Alfred Hauptmann

Alfred Hauptmann (August 29, 1881, in Gleiwitz, Upper Silesia – April 5, 1948, in Boston, Massachusetts) was a German-Jewish psychiatrist and neurologist.[1]

His most important contribution remained the article written in 1912 on the effectiveness of the phenobarbital as an anti-epileptic. After his emigration, he and the internist Siegfried Thannhauser, who had also emigrated, described an autosomal dominant inherited myopathy for the first time in 1941, which is now known as Hauptmann-Thannhauser muscular dystrophy.[2]

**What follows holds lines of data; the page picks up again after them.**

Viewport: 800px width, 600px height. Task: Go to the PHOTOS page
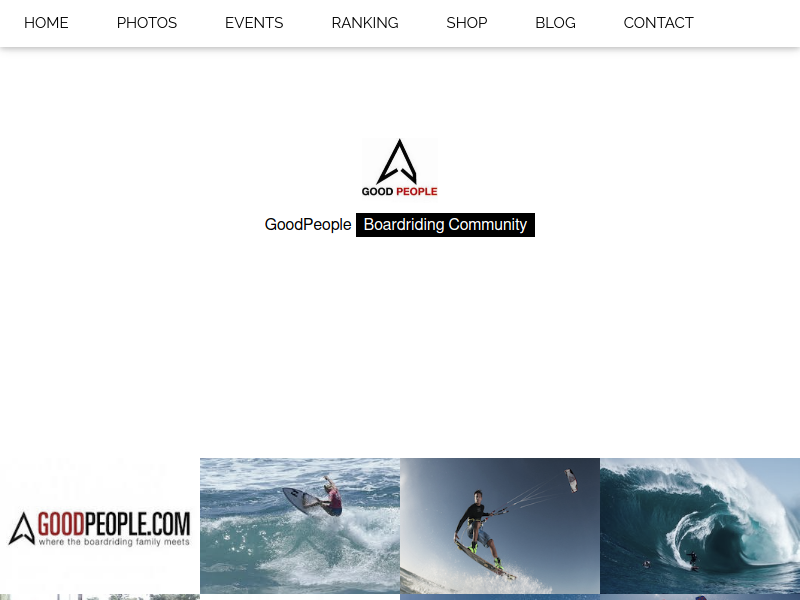click(147, 23)
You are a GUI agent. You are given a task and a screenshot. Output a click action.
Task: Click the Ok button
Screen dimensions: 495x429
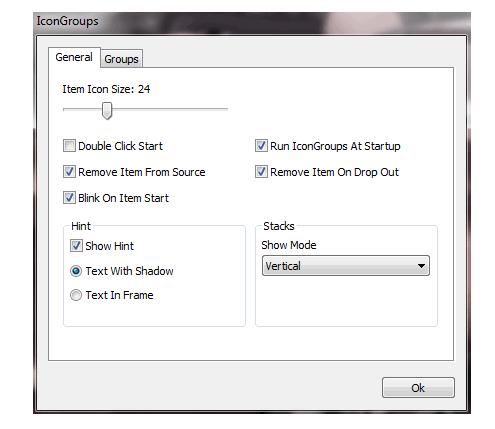pyautogui.click(x=418, y=388)
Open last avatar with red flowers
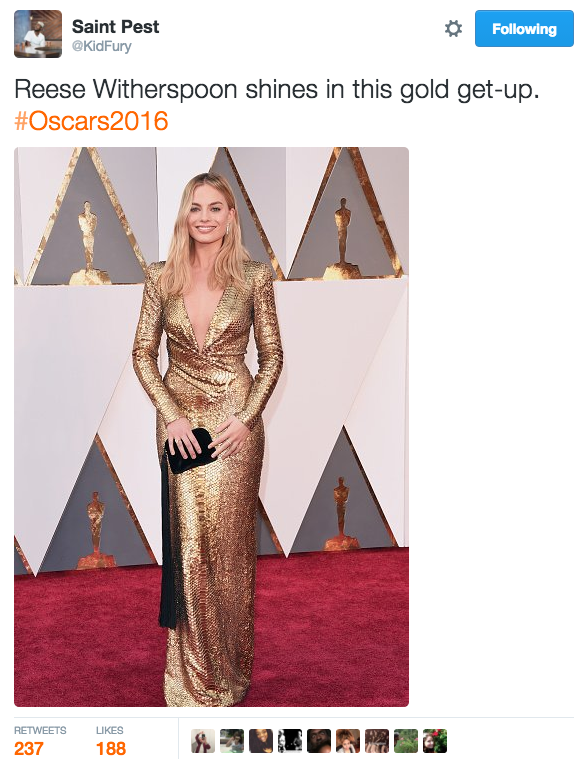The image size is (581, 759). [x=435, y=741]
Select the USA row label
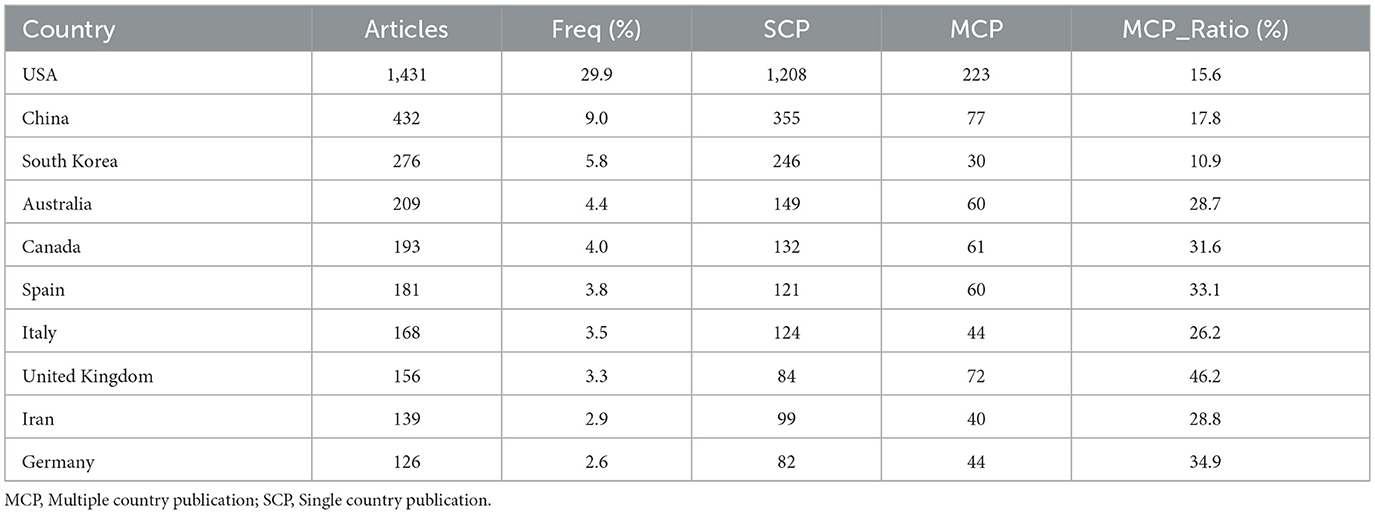The image size is (1375, 514). (38, 75)
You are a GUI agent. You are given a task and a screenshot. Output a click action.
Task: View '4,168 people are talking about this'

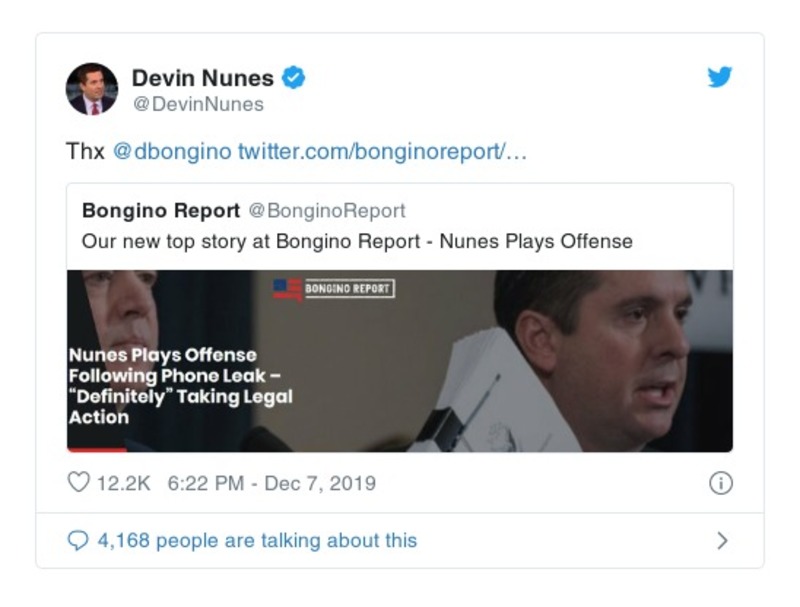click(x=257, y=540)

  1. ^ Kumbier, E.; Haack, K. (2002). "Alfred Hauptmann - the fate of a german neurologist of jewish origin". Fortschritte der Neurologie-Psychiatrie. 70 (4): 204–209. doi:10.1055/s-2002-24643. PMID 11948435. S2CID 221311074.
  2. ^ Krasnianski, Michael; Ehrt, Uwe; Neudecker, Stephan; Zierz, Stephan (July 2004). "Alfred Hauptmann, Siegfried Thannhauser, and an endangered muscular disorder". Archives of Neurology. 61 (7): 1139–1141. doi:10.1001/archneur.61.7.1139. ISSN 0003-9942. PMID 15262752.